Even as large-scale farmers and traders continue to fight for the billions from NCPB, smallholder farmers who make up about 80 per cent of the country’s total supply, the poor remain onlookers not benefiting from both subsidy of fertilizer to ease their cost of production or their harvests fetching better prices as one given by NCPB.

A report on cost of production done last year by Tegemeo Institute, found that for small scale farmers who cultivate less than 10 acres of maize, their production costs are high not only because they have not commercialised their farming activities, they also buy fertiliser expensively from the market and sell their maize, at a throw-away price, to traders.

Large scale farmers with at least 50 acres, with a highly mechanised farming, they get subsidised fertiliser from the Government and sell their maize to NCPB and millers. “The present NCPB structure does not even benefit ordinary farmers,” says Njagi.

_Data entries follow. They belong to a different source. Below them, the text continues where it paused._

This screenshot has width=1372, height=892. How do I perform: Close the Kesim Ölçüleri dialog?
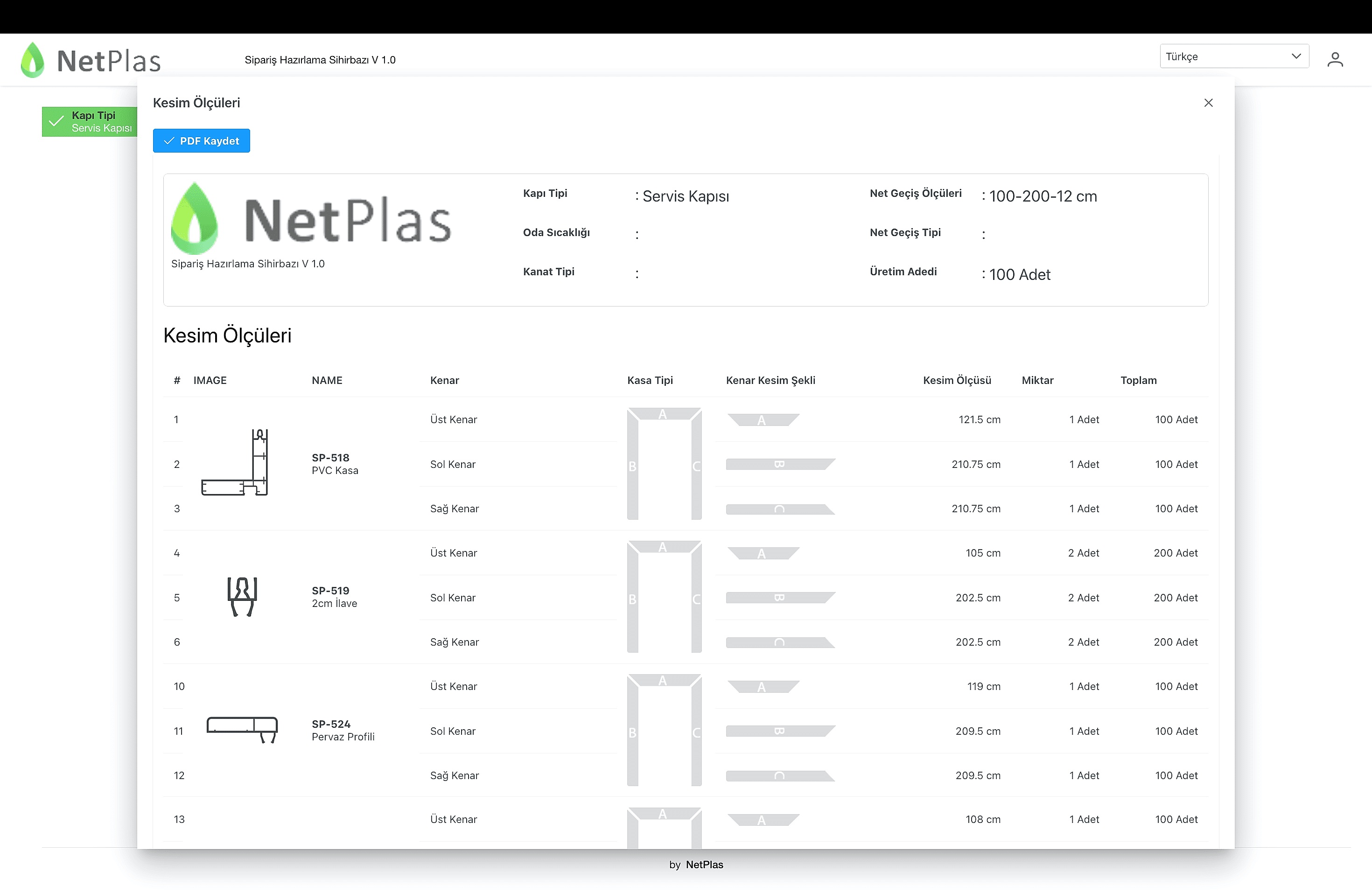pos(1208,103)
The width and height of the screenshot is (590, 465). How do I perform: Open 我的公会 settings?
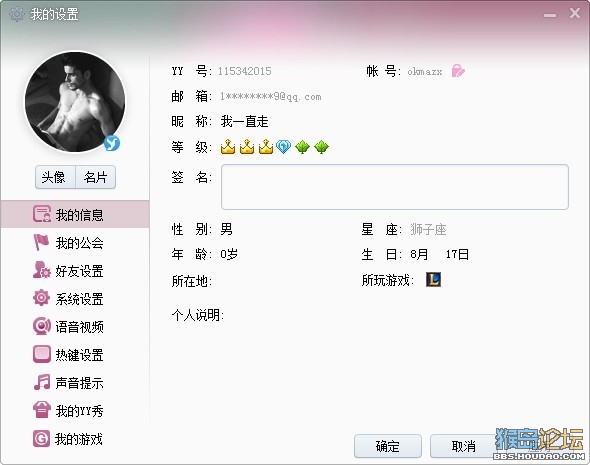pyautogui.click(x=75, y=243)
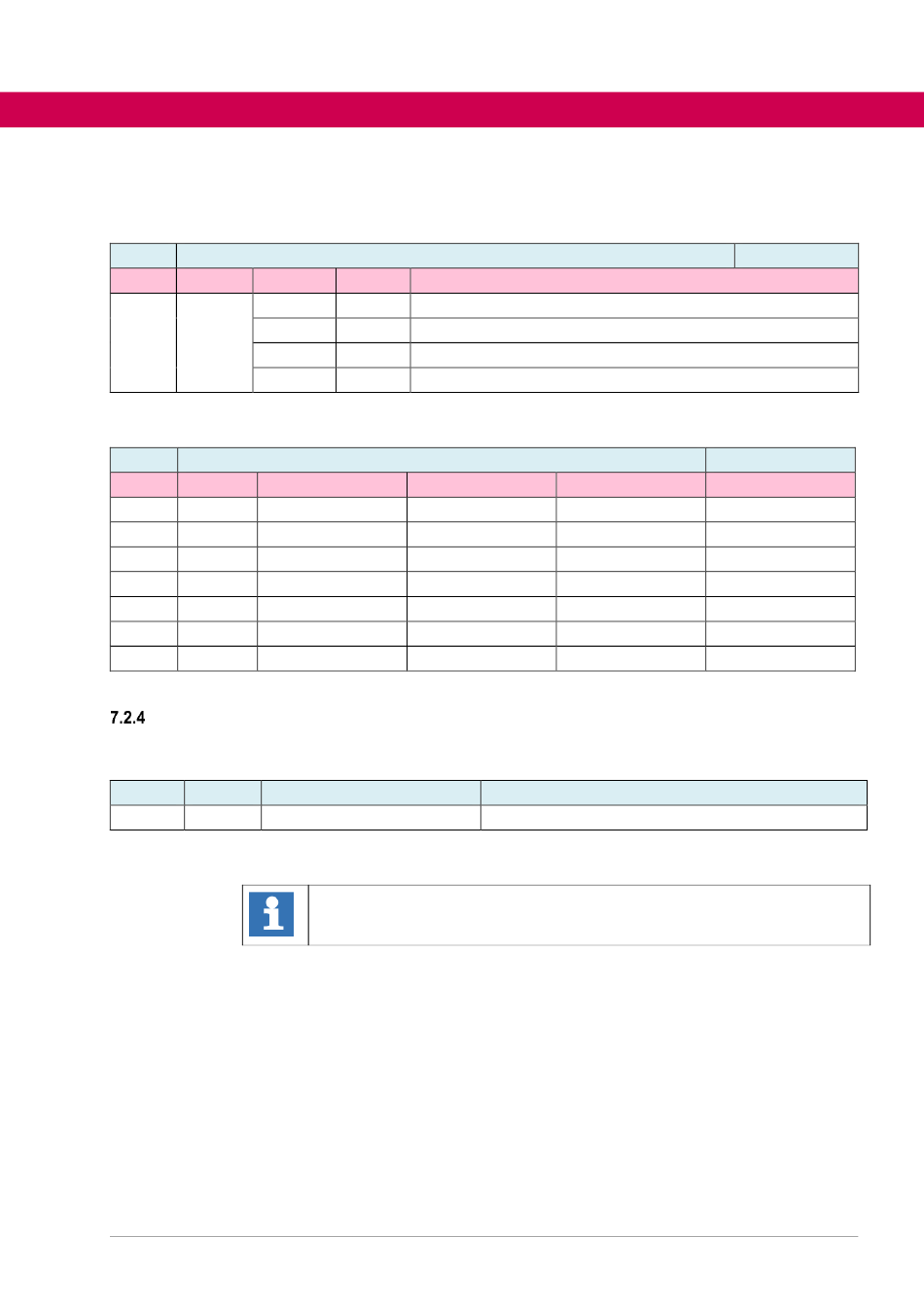Click top-right blue header cell of second table
The width and height of the screenshot is (924, 1307).
point(780,460)
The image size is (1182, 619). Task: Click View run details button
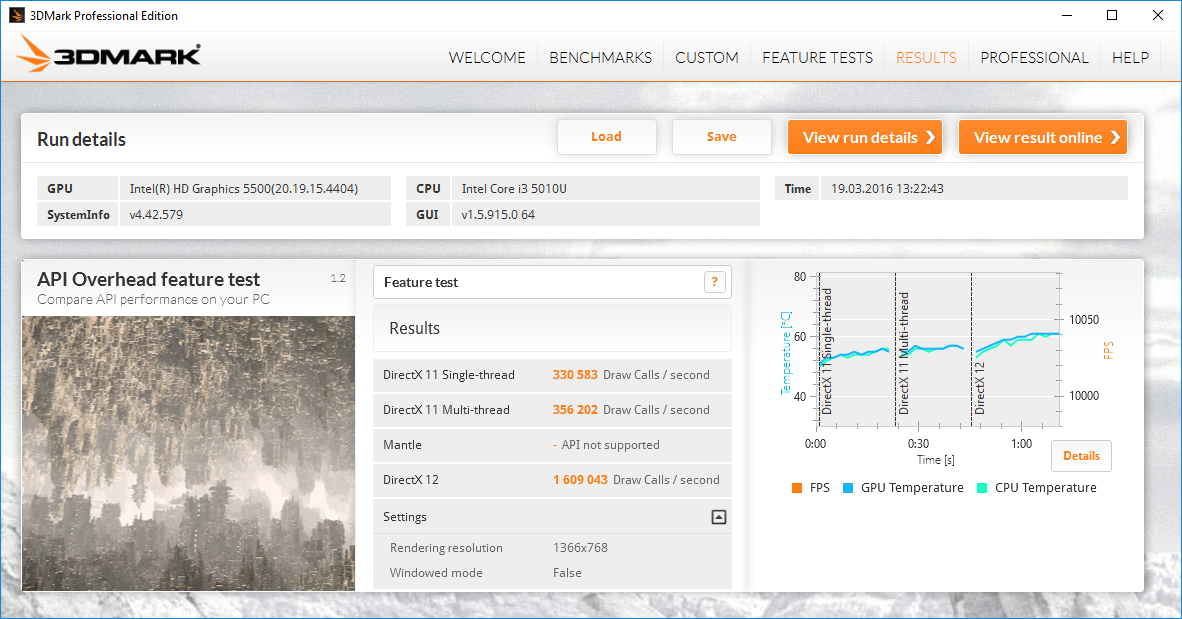click(865, 137)
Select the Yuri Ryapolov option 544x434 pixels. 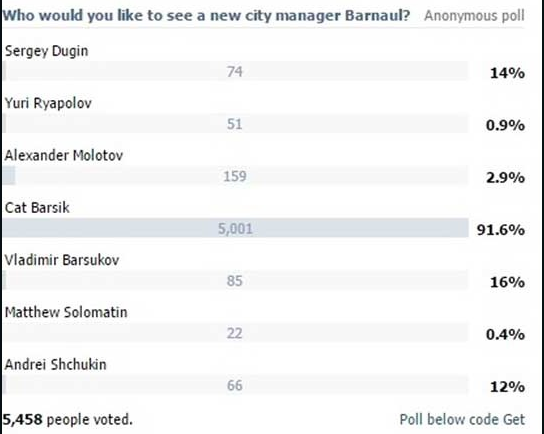point(48,103)
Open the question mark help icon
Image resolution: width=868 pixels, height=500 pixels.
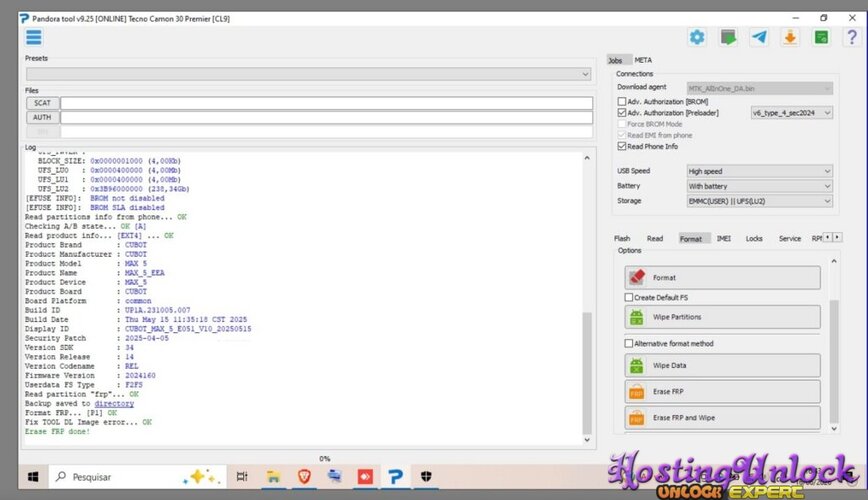(852, 37)

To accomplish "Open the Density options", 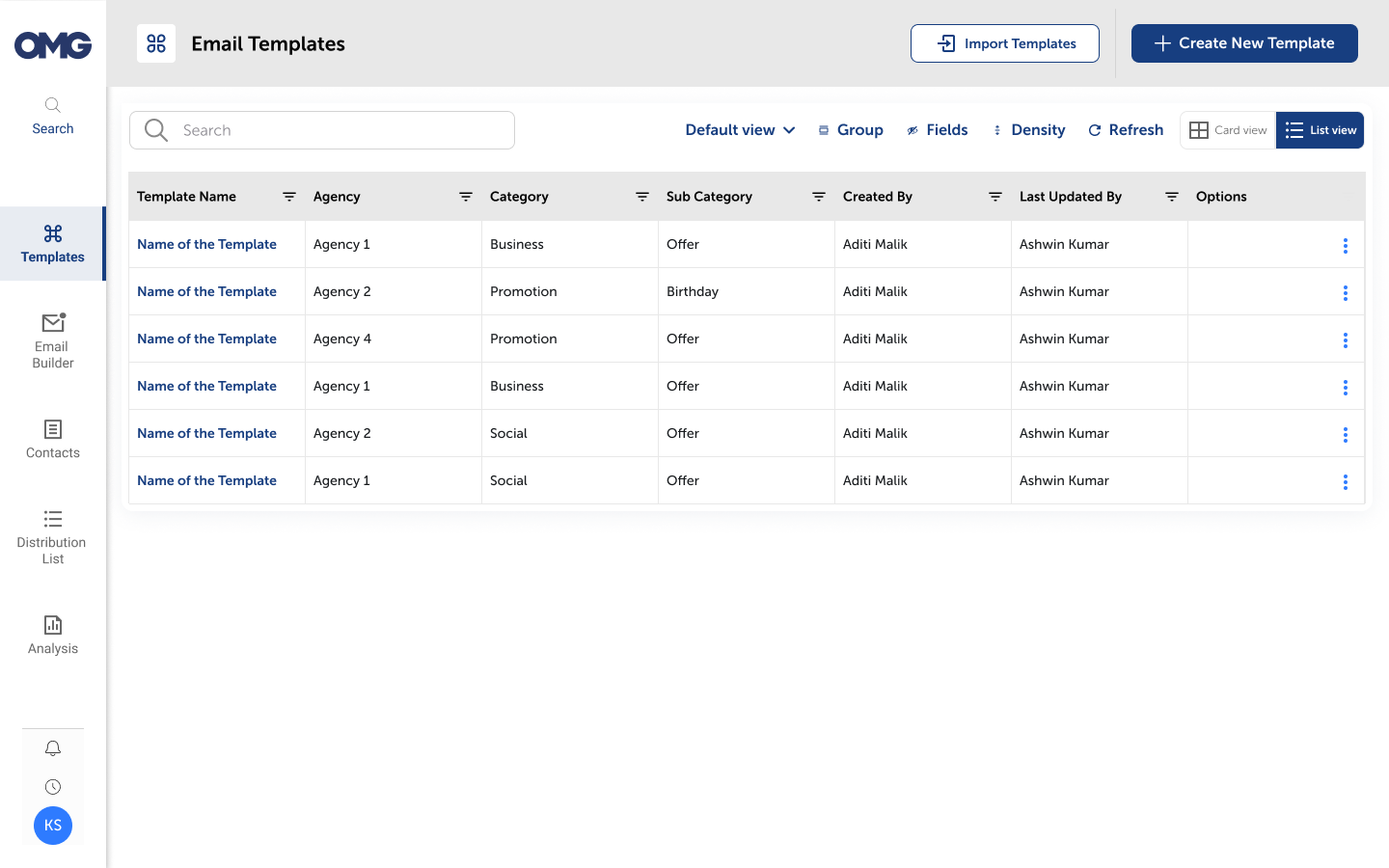I will (x=1028, y=130).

President Uhuru Kenyatta last year allocated the NCPB a massive Sh6.5 billion, kicking off a mad-rush that saw everyone want to supply the Government. Dr Njagi says it creates the notion that the Government is about to mop up every maize from the market. Some farmers believed the Government was supposed to pay them about Sh3,600 for a bag of maize.

The current system, says Dr Njagi, creates a culture of dependence. For example, last year, even when the rains had started, most farmers delayed planting as they waited for cheap fertiliser from Government. “The Government has to choose whether to subsidise from the production side or market side,” he said. “Or they can subsidise consumers, which is easier to implement,” said Njagi.

The internal auditor at Ministry of Agriculture has recommended for stern action to be taken against those guilty of wrong-doing.